A consciência da sua finitude e uma fé imensa davam-lhe uma energia e um amor incondicional àquilo a que vulgarmente se chama de Amor pela Vida. A sua vontade férrea naquilo que queria conhecer, as coisas que não ficaram por dizer. Os abraços que demos e as vezes que chorámos como forma de alívio. Não deixámos nada para amanhã, foi tudo feito num hoje único. Vivemos coisas simples, apreciámos coisas simples, coisas banais, como o barulho da chuva, a cor de uma joaninha, a surpresa de ver a erva a crescer. Rimos muito, rimos quando havia motivo para rir e rimos também quando nos apetecia chorar, quando nos apetecia desistir.

 

A morte faz balancé na vida. Para cima, para baixo, para cima, para baixo, mais rápido, mais devagar, parado, a começar, a acabar. O que fizemos juntas nesse balancé ficou em mim, às vezes vem de mansinho, em sonhos, em cheiros, em paladares. Não são coisas palpáveis, são coisas minhas.

_Exercícios_:
(1) No trecho do documento sobre a morte e a memória, o que dava à pessoa lembrada a energia e o amor pela vida?
(2) Diga se cada frase concorda com o trecho do documento sobre a morte e a memória, respondendo sim ou não e citando as palavras que decidem: (a) Ficaram coisas para fazer no dia seguinte. (b) Só riam quando havia motivo para rir. (c) O que viveram naquele balancé volta às vezes em sonhos.
(3) Dê seguimento ao trecho do documento sobre a morte e a memória, começando logo depois da última frase.

_Dados brutos_:

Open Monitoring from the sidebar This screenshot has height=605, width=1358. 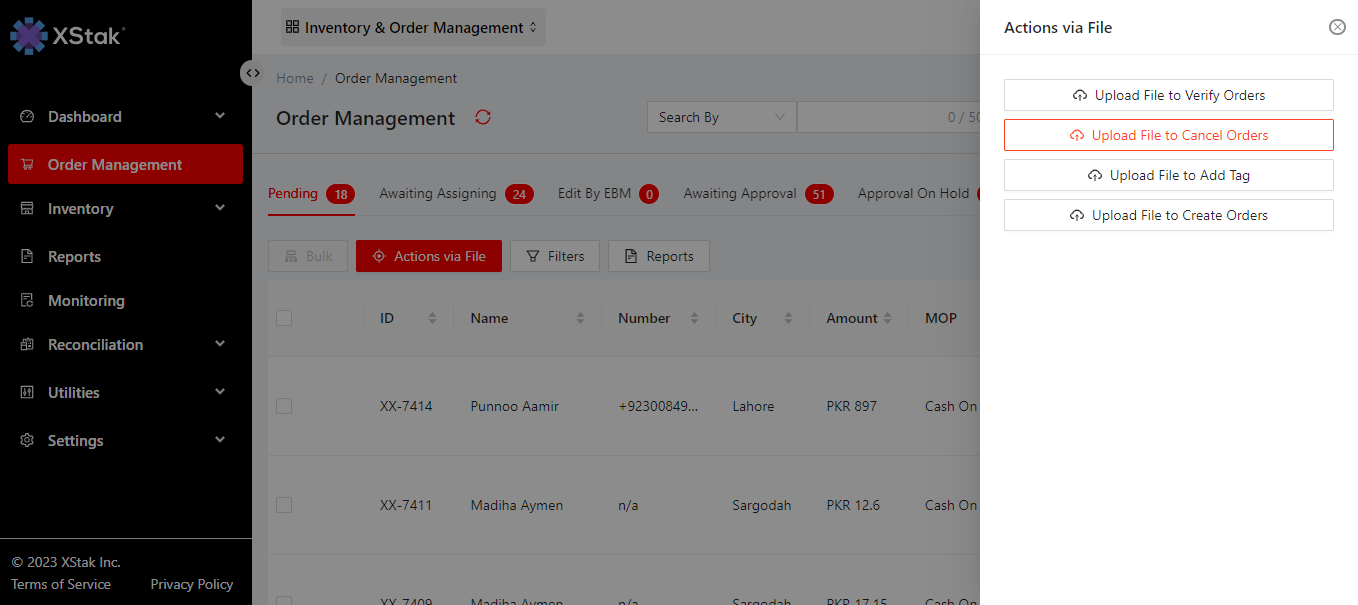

_Respostas dadas_:
(1) Era a consciência da sua finitude e uma fé imensa que lhe davam essa energia e esse amor incondicional pela vida.

(2)
(a) Não: "Não deixámos nada para amanhã, foi tudo feito num hoje único."
(b) Não: "rimos também quando nos apetecia chorar, quando nos apetecia desistir."
(c) Sim: "às vezes vem de mansinho, em sonhos, em cheiros, em paladares."

(3)
Tenho estado sentada aqui estes anos todos, no balancé feito de tábuas que encontrei por aí, a corda fi-la de muitos fios que vou juntando aqui e ali, por vezes remendo-a e volto a testa-la para ver se tem a força necessária para me suportar, lá em baixo existem pessoas, muitas, tantas que já nem sei os seus nomes, algumas foram-se como brisas, outras correram para outro lado, não empurrei nenhuma, apenas me afastei. 

 

 

 

Há quem ande comigo neste balancé, quem me empurre quando estou em baixo e me leve às nuvens, me faça sorrir e há quem me dê abraços com braços que fui eu que os fiz. E aqui estou eu no meio do quintal, ou já perto do fim do terreno, quem sabe? Ninguém. O terreno é vermelho ou da cor que o fizeres. O terreno é teu e de mais ninguém, a não ser que o dispenses a outro aquilo que é teu. 

 

Isto não é uma coisa triste ou alegre é o baloiçar.

 

 

 

 

As ilustrações são de Lisa Aisato.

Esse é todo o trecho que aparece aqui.